‘Under any law, it is permitted to repel force by force’
Mátyás Rábyás makes only passing mention of the house in Szentendre, not telling how he acquired it, when exactly he moved in and how long he stayed there, or where it was located within the town. He usually mentions it in connection with some grievance, like when ‘four Serbs from Szentendre came to my residence’ in August 1784, or when, after a trip to Vienna, ‘I returned to Szentendre, where I found my house completely robbed, although I had received three royal letters of safe conduct, […] I was forced to furnish it again.’
There was an important person associated with the house, whom he mentions only twice in his Autobiography, and even then perfunctorily:
‘they were armed and broke into my house, drove my sister out, and confiscated my lands, which I had had cultivated, seized and broke open my cellar, syphoned off my wine, stole my documents and all my personal effects in Szentendre.
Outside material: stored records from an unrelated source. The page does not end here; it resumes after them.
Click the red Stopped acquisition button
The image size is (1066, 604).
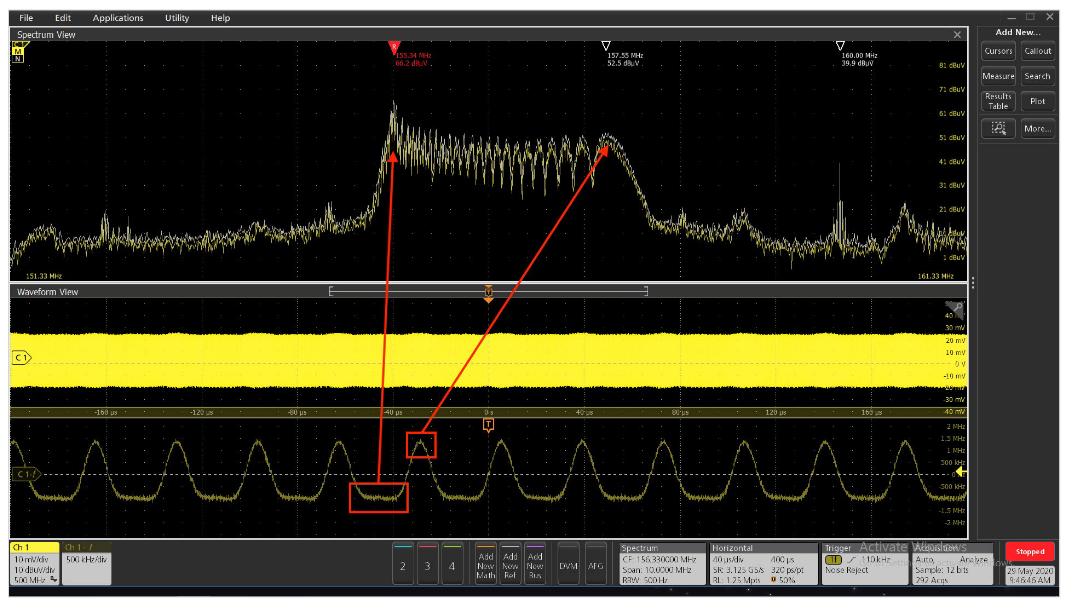[1029, 551]
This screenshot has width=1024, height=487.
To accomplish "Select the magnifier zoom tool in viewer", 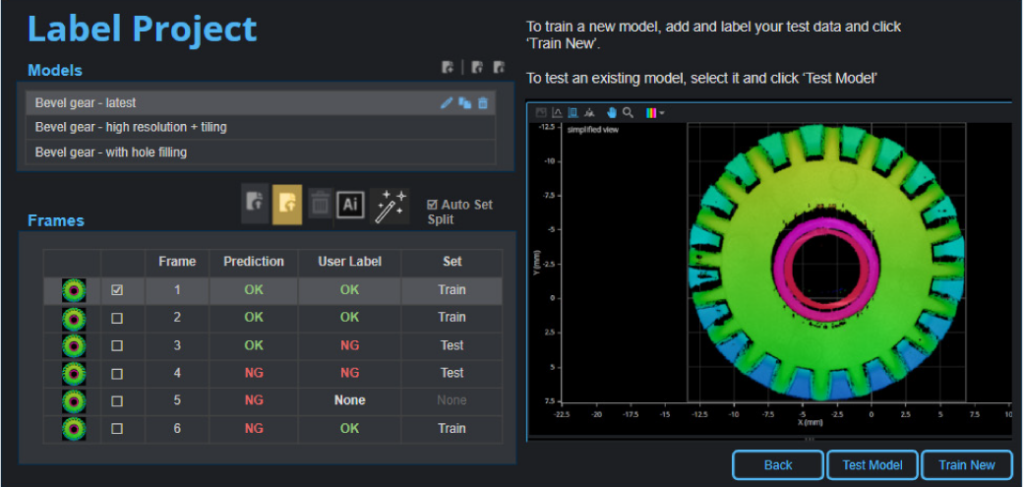I will pos(627,113).
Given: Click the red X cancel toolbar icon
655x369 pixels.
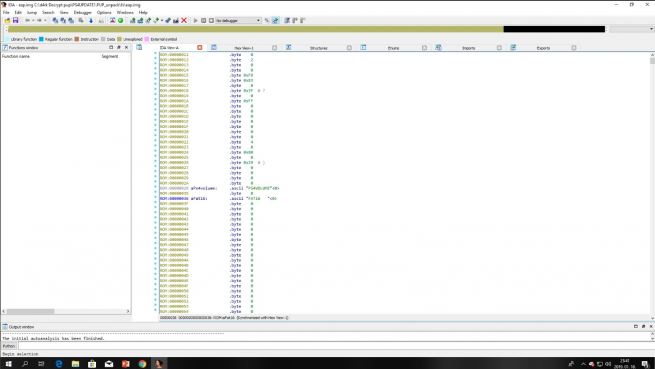Looking at the screenshot, I should 184,20.
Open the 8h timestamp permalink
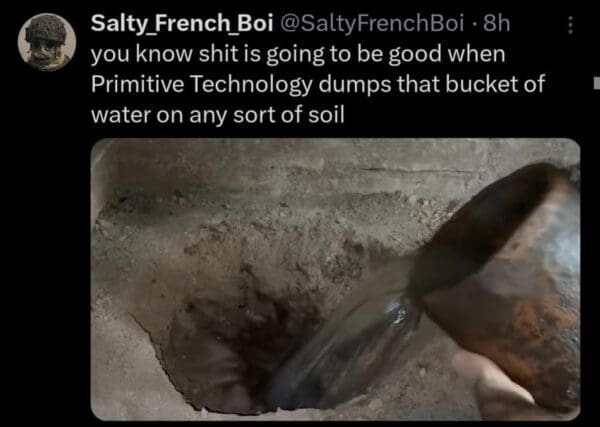 click(x=496, y=24)
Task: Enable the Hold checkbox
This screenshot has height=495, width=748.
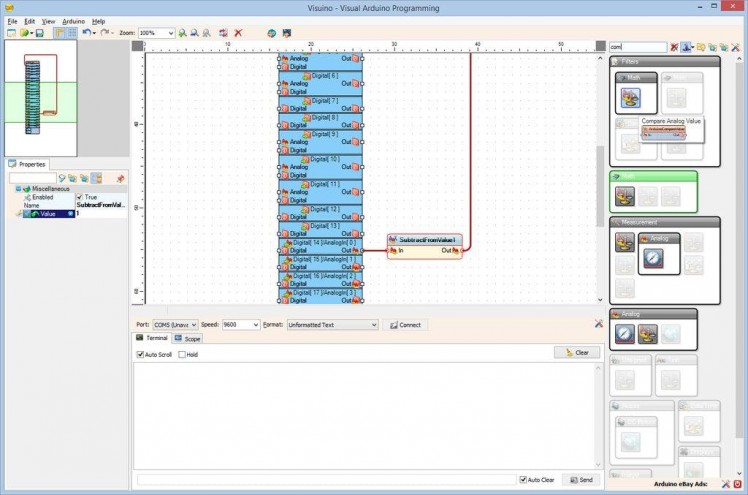Action: click(x=182, y=354)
So I had to do what was customary in Hungary, and reoccupy my house, take it back, that is, by force.’
On another occasion, he mentions her thus: ‘they sent word to my sister.’
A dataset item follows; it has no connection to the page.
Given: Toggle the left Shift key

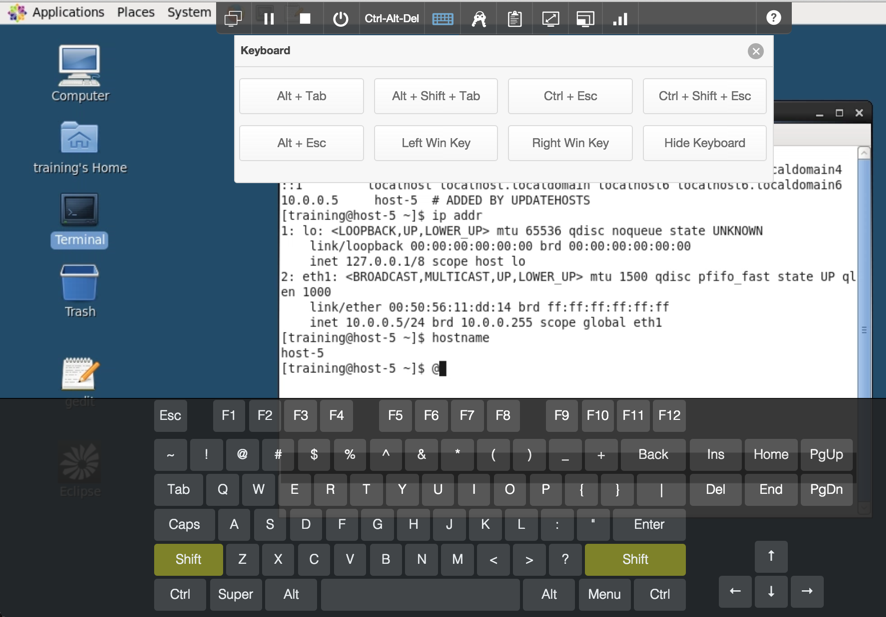Looking at the screenshot, I should tap(187, 560).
Who did the Ráby House belong to?
The sources mention a certain house, which is insufficient to corroborate the belief that it was the one now known as the ‘Ráby House,’ standing on what is now Rab Ráby Square, with the date 1768 on its keystone. All that can be ascertained from the legal documents is that there was a garden and four rows of grapevines attached to the house. This is where Anna or Zsuzsanna Ráby, the sister of Mátyás, enters the picture. All we know of her is that in 1764 she gave birth to a child in her first marriage in Szentendre, and after she became widowed, she married a local miller, János Edlinger. The ‘Ráby House’ was, in fact, their property.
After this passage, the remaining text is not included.